Throughout my first marriage, my weight was a constant source of insecurity. I could not figure out why my husband wanted anything to do with me physically. That contributed to me being turned off by anything related to sex. I’d exercise a while, fast, lose a little, gain it all back. I’d get wrapped up in it to the point where it was just me and the fat — there wasn’t room to think about much else. Nothing seemed to work.
Then the doctor figured out that I had hypothyroidism — it was no wonder the weight wasn’t coming off. You’d think things would have gotten better from there, but nope. I broke my ankle (destroyed is probably a better word than broke) and was immobile for almost four months. In that time, I got fat as hell. When I got divorced, I weighed 250.
While it wasn’t the only reason we broke up, I mostly blamed my weight for the split. I was so depressed I could barely leave the house, but I put on a happy face for everyone else and soldiered on. I was so angry with myself for getting to that point and had nothing but pure hatred and contempt for my lack of self-discipline.
After being divorced for a year, I went on the crashiest of crash diets and got down to nearly my high school weight. I got tons of compliments and started getting attention from men. It was great. They didn’t need to know I was essentially starving myself, only eating 500 calories a day. I started partying my ass off, had a great time. But…
Was I really happy? I was finally thinner, so wasn’t I supposed to be gleeful as shit like those people holding up giant pants in the weight loss commercials? All that old self-hate, it wasn’t gone. It had just shifted to other problem areas: “You’re still not skinny, and no diet will ever make you pretty.” “You’re still alone.” “That guy is never gonna call you back. You’re too weird.” “You’re gonna be a broke-ass cat lady all your life.” How could I ever win?

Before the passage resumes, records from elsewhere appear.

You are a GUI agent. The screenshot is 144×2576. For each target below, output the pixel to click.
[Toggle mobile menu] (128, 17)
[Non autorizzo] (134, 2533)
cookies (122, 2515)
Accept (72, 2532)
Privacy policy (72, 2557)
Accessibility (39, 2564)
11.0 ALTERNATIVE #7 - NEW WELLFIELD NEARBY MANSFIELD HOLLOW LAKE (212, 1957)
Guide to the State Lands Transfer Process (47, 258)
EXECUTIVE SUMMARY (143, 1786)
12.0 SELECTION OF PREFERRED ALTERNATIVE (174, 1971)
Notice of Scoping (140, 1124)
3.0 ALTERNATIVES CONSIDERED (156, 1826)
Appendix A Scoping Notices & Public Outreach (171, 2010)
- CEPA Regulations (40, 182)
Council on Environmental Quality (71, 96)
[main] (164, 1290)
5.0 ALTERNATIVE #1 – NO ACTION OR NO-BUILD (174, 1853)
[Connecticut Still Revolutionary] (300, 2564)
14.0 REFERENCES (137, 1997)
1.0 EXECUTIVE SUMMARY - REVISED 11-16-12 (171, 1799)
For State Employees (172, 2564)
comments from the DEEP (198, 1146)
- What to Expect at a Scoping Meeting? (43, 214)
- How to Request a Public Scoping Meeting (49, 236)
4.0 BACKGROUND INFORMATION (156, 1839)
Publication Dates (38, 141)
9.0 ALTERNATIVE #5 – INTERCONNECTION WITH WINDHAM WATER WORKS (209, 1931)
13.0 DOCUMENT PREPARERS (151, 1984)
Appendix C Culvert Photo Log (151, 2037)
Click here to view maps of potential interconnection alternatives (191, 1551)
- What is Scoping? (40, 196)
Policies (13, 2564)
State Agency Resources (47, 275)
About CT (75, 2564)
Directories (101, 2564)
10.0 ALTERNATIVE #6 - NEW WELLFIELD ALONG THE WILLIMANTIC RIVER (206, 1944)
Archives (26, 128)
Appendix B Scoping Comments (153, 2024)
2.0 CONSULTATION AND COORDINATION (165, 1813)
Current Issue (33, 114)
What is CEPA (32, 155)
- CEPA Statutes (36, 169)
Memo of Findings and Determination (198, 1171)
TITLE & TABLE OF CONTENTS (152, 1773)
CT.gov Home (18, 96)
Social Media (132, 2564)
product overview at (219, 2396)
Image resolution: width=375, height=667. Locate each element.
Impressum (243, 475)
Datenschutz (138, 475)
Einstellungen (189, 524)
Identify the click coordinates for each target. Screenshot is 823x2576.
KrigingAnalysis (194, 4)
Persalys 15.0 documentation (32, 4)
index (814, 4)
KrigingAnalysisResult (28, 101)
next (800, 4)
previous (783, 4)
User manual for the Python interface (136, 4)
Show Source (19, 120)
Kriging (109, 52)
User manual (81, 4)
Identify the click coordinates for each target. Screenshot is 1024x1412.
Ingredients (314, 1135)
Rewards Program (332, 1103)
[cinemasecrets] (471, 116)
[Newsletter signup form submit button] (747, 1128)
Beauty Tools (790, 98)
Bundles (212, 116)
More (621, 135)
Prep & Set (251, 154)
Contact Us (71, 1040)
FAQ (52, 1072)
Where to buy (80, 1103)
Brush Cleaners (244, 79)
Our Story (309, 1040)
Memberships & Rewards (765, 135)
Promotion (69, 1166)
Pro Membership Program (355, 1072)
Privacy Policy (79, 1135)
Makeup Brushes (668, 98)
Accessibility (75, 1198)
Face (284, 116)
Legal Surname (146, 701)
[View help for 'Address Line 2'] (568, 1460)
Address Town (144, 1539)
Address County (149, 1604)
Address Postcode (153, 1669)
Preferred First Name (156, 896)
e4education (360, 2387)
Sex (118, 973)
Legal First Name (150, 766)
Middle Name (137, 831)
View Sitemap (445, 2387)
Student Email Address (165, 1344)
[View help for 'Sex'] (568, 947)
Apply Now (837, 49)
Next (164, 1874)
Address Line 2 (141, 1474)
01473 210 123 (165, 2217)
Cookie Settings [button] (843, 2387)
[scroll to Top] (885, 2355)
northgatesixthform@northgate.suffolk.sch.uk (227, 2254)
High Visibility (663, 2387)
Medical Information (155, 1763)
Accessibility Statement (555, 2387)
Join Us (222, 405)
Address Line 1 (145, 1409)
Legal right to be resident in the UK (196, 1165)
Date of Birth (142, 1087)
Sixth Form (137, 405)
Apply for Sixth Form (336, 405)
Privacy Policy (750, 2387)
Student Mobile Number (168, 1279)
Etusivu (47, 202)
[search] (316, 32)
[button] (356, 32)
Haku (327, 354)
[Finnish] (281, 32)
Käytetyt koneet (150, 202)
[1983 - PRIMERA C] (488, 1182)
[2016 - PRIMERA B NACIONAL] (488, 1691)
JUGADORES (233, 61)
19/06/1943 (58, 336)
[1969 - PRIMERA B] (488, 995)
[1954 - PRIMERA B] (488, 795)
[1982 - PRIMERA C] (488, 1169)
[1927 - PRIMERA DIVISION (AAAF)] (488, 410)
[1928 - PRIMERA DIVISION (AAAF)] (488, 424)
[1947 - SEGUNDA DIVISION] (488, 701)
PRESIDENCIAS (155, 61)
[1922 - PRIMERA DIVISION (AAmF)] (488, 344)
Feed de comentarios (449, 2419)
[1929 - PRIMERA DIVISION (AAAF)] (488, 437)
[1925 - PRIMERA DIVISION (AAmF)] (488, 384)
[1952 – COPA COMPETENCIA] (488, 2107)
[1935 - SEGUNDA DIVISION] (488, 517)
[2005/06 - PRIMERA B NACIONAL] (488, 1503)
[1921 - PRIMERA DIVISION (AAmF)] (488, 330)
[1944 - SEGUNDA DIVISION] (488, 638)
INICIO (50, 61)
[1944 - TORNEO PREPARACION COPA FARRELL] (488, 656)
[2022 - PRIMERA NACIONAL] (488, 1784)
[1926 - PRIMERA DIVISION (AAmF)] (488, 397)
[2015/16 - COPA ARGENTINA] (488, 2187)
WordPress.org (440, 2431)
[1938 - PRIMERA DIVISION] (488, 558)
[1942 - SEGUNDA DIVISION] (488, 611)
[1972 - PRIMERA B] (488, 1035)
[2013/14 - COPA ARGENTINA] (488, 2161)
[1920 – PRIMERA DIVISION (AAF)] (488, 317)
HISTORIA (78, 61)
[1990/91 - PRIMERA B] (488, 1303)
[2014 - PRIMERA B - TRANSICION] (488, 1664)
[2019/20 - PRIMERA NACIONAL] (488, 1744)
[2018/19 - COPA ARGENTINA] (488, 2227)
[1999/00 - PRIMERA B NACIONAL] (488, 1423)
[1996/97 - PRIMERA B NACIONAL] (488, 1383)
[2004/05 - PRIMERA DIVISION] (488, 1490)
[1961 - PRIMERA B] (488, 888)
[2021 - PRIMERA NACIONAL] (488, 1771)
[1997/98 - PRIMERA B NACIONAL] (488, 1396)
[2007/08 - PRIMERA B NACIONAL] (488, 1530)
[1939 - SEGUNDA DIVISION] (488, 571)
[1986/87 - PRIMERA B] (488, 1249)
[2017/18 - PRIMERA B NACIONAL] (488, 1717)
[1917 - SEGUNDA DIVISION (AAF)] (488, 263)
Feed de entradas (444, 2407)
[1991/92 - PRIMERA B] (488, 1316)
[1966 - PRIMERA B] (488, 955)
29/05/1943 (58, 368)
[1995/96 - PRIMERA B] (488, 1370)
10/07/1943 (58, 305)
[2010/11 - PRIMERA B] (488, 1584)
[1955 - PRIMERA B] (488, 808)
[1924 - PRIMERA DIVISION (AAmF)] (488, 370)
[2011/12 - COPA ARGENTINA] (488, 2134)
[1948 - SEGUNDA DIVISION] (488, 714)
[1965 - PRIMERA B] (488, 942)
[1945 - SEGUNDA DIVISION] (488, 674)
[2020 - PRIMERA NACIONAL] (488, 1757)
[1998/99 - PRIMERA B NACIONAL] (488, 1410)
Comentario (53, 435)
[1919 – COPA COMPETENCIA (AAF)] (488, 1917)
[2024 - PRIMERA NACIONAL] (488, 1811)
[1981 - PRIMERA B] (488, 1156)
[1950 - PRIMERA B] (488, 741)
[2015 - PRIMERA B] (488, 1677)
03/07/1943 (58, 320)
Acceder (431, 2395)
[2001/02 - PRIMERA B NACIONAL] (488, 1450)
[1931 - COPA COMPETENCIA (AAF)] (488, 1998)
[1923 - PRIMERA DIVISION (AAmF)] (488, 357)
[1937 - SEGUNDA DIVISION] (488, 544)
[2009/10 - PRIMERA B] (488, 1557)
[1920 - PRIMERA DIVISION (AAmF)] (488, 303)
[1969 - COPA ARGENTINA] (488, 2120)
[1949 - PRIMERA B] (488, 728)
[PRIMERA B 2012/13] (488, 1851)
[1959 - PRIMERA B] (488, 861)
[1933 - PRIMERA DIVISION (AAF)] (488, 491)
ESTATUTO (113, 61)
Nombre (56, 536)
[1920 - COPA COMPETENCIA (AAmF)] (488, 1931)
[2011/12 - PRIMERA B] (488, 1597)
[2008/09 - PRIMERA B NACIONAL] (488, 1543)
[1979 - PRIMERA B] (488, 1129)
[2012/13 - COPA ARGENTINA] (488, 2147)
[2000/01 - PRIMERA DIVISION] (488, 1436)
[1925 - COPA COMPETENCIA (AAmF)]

Then I met my current husband. I fell in love with him and his kids, and we got married fairly quickly. I had my daughter. The birth of this kid was the single biggest catalyst in my life. After having her, the volume got turned way down on all the other shit that used to take up space in my head. Being fat didn’t matter all that much anymore. All that mattered was taking care of this little person I’d made and my little family. It made me re-evaluate happiness and what our society tells us about obtaining it. I realized there is no such thing as constant bliss — there’s always going to be problems and bullshit no matter what.
So why did I want to complicate things further by carrying out this nonstop campaign of self-hatred I’d waged in my head all my adult life? I thought about what that kind of attitude would do to my daughter as she observed me. Did I want to plague her with this “never good enough” bullshit? She was already going to get it from literally everywhere else, and I didn’t want to participate in it too. So I quit.
I quit worrying about diets and finding time to squeeze in exercise somewhere. Quit worrying about my stupid jeans size. Quit worrying what people think of me. Quit feeling guilty about eating. Quit equating whether or not I was a good person with my size. Quit thinking that fat was the worst possible thing I could be.
Did the self-hate completely go away? No, of course not. Am I 100% happy? Again, of course not. But now I realize that no one is, no matter how they look. I got over myself, got out of my own head, and started appreciating all the good stuff there is in life that’s still there no matter what the scale says. Does this mean I’ll never try again to lose weight? No, I might want to some day. But right now, that battle is just not on my to-do list.
I know there are plenty of people who think I’m lazy and undisciplined. They think I’m driving their health care costs up since I’m so “unhealthy” (I’d like to compare doctor’s visits in the past year with these people; I bet I’ve been there less than they have). They think I’m a drain on society. There was a time when I would’ve agreed with them. But now? Now I just hope the sight of my fat ass out and about pisses them off so hard it wrecks their stupid little day. And then I can laugh and eat my cheeseburger.